Command: ./crawl /urls /mydir XXXXX 2

When I run this command in Hadoop-2.5.1 and Nutch-2.2.1, I get the wrong information as following.

14/10/07 19:58:10 INFO mapreduce.Job: Running job: job_1411692996443_0016
14/10/07 19:58:17 INFO mapreduce.Job: Job job_1411692996443_0016 running in uber mode : false 14/10/07 19:58:17 INFO mapreduce.Job: map 0% reduce 0%
14/10/07 19:58:21 INFO mapreduce.Job: Task Id : attempt_1411692996443_0016_m_000000_0, Status : FAILED
Error: Found interface org.apache.hadoop.mapreduce.TaskAttemptContext, but class was expected
14/10/07 19:58:26 INFO mapreduce.Job: Task Id : attempt_1411692996443_0016_m_000000_1, Status : FAILED
Error: Found interface org.apache.hadoop.mapreduce.TaskAttemptContext, but class was expected 14/10/07 19:58:31 INFO mapreduce.Job: Task Id : attempt_1411692996443_0016_m_000000_2, Status : FAILED
Error: Found interface org.apache.hadoop.mapreduce.TaskAttemptContext, but class was expected 14/10/07 19:58:36 INFO mapreduce.Job: map 100% reduce 0% 14/10/07 19:58:36 INFO mapreduce.Job: Job job_1411692996443_0016 failed with state FAILED due to: Task failed task_1411692996443_0016_m_000000
Job failed as tasks failed. failedMaps:1 failedReduces:0
14/10/07 19:58:36 INFO mapreduce.Job: Counters: 12

Job Counters 
    Failed map tasks=4
    Launched map tasks=4
    Other local map tasks=3
    Data-local map tasks=1
    Total time spent by all maps in occupied slots (ms)=11785
    Total time spent by all reduces in occupied slots (ms)=0
    Total time spent by all map tasks (ms)=11785
    Total vcore-seconds taken by all map tasks=11785
    Total megabyte-seconds taken by all map tasks=12067840
Map-Reduce Framework
    CPU time spent (ms)=0
    Physical memory (bytes) snapshot=0
    Virtual memory (bytes) snapshot=0

14/10/07 19:58:36 ERROR crawl.InjectorJob: InjectorJob: java.lang.RuntimeException: job failed: name=[/mydir]inject /urls, jobid=job_1411692996443_0016

at org.apache.nutch.util.NutchJob.waitForCompletion(NutchJob.java:55)
at org.apache.nutch.crawl.InjectorJob.run(InjectorJob.java:233)
at org.apache.nutch.crawl.InjectorJob.inject(InjectorJob.java:251)
at org.apache.nutch.crawl.InjectorJob.run(InjectorJob.java:273)
at org.apache.hadoop.util.ToolRunner.run(ToolRunner.java:70)
at org.apache.nutch.crawl.InjectorJob.main(InjectorJob.java:282)
at sun.reflect.NativeMethodAccessorImpl.invoke0(Native Method)
at sun.reflect.NativeMethodAccessorImpl.invoke(NativeMethodAccessorImpl.java:62)
at sun.reflect.DelegatingMethodAccessorImpl.invoke(DelegatingMethodAccessorImpl.java:43)
at java.lang.reflect.Method.invoke(Method.java:483)
at org.apache.hadoop.util.RunJar.main(RunJar.java:212)
2
So, what is the question? - Prophet
How the crawling will be done?
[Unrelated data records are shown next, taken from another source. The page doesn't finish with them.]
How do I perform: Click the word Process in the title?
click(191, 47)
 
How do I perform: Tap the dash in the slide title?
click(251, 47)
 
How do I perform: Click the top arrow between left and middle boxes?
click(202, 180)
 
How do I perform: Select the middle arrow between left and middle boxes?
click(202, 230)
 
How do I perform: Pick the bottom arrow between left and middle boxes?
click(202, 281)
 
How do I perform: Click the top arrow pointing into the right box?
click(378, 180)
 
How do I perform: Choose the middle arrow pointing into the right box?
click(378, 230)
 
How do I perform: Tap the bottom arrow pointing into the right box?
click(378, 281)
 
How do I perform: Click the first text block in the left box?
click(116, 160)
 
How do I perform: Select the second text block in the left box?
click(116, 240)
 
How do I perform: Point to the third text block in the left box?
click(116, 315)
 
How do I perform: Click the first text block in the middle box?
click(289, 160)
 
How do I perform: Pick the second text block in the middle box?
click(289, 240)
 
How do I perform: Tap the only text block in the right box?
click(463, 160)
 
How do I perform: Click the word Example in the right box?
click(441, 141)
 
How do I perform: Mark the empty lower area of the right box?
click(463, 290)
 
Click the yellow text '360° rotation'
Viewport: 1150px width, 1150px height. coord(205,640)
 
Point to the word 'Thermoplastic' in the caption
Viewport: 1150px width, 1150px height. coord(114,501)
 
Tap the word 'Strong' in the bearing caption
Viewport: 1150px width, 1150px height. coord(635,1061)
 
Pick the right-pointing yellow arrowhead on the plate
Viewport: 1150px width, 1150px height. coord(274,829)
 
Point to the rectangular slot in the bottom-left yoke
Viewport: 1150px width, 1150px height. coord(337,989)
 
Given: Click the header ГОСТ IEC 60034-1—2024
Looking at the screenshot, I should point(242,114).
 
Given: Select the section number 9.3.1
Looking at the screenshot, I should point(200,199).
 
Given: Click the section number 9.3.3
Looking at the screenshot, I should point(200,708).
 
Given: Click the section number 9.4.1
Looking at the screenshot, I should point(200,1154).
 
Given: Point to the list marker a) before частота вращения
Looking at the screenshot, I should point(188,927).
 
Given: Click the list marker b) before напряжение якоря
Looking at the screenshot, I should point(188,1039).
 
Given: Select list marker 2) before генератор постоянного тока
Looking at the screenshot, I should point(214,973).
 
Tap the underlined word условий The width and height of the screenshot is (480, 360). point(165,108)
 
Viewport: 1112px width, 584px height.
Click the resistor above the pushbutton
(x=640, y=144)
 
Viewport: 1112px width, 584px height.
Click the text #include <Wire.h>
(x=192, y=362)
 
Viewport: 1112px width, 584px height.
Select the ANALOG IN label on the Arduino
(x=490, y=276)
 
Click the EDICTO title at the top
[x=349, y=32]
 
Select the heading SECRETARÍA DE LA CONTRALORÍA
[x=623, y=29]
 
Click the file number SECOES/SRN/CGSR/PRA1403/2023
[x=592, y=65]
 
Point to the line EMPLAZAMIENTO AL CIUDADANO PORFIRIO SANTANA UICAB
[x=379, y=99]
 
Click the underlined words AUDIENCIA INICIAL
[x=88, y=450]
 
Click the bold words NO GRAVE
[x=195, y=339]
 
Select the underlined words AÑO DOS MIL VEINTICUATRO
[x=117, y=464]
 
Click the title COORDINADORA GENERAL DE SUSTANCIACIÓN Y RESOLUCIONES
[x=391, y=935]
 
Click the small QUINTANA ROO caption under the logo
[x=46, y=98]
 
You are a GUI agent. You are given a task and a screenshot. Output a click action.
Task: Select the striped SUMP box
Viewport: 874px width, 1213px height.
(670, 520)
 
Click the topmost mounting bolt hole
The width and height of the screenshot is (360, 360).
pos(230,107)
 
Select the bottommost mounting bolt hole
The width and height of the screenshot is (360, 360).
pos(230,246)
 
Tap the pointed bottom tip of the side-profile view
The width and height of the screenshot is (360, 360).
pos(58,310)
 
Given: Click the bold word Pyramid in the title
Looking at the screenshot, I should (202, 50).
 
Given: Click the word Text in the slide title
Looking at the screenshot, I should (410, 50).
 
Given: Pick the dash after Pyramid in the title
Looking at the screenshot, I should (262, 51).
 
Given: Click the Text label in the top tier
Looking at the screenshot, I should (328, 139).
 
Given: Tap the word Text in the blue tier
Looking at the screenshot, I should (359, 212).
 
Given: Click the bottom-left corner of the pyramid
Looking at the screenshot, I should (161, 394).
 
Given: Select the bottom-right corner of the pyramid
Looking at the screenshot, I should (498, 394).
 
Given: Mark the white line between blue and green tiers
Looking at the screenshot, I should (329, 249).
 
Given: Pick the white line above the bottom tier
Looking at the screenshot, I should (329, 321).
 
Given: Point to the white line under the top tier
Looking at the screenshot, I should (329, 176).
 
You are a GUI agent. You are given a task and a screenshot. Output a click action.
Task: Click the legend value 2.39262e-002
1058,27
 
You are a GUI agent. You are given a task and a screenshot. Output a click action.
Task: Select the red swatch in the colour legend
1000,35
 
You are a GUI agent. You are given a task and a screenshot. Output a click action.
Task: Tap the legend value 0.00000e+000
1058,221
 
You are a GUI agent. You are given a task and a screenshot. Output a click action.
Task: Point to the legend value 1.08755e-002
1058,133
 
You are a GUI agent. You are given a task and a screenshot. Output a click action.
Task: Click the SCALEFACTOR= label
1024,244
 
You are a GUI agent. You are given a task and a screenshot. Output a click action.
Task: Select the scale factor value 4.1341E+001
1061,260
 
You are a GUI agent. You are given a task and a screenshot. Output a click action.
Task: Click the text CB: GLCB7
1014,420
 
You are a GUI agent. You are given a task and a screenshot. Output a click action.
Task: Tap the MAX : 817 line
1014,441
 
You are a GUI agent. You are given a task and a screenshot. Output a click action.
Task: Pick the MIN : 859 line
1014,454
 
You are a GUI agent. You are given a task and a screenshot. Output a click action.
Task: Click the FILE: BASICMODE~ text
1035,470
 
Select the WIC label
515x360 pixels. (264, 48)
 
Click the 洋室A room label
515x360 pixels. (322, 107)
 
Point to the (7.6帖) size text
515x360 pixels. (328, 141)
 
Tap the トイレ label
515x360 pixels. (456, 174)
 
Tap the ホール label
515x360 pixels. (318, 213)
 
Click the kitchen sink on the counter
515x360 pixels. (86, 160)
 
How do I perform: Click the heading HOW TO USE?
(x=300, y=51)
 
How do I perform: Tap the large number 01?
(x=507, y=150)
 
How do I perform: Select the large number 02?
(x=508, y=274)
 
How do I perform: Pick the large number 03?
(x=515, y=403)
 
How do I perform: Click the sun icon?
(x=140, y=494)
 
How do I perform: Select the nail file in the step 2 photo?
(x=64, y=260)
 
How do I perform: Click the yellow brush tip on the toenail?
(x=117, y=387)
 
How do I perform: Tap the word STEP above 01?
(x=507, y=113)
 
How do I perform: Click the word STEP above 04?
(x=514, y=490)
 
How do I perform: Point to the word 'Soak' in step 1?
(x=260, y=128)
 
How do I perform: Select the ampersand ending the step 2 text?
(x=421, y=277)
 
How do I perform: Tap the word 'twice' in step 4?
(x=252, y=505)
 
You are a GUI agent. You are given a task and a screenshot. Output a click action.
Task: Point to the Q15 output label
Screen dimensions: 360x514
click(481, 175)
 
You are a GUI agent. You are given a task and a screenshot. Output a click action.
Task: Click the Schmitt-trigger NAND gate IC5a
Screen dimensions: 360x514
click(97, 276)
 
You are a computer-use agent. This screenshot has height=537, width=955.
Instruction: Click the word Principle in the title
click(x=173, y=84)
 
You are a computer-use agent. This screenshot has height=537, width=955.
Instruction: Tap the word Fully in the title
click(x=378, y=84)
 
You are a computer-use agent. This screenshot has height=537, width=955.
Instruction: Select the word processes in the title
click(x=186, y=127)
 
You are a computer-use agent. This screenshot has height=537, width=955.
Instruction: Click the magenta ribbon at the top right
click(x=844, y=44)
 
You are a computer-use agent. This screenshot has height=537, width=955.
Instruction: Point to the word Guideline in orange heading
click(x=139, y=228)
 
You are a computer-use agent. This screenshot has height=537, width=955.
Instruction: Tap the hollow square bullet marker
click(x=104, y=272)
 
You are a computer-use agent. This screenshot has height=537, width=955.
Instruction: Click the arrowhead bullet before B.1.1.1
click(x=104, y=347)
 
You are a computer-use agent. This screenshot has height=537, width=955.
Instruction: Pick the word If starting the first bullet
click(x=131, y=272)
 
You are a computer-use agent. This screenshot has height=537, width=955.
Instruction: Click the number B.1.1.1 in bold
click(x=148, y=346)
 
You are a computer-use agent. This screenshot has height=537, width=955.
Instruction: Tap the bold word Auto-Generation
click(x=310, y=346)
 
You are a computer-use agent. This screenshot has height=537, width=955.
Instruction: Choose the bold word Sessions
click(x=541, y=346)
Are there some good suggestions about the configuration of Nutch-2.2.1 on Haoop-2.5.1 cluster. A very big thanks advance. - emailfeifan
It's pretty obvious what the the question is. How do you fix the error message. - Dr.Knowitall

2 Answers

0
votes

Probably you are using Gora (or smth else) compiled with Hadoop 1 (from maven repo?). You can download Gora (0.5?) and build it with Hadoop 2.

Perhaps it is just the first trouble in the series of problems. Please notify us about your future steps.

0
votes

I had similar error on nutch 2.x with hadoop 2.4.0

Recompile nutch with hadoop 2.5.1 dependencies (ivy) and exclude all hadoop 1.x dependencies - you can find them in lib - probably hadoop-core.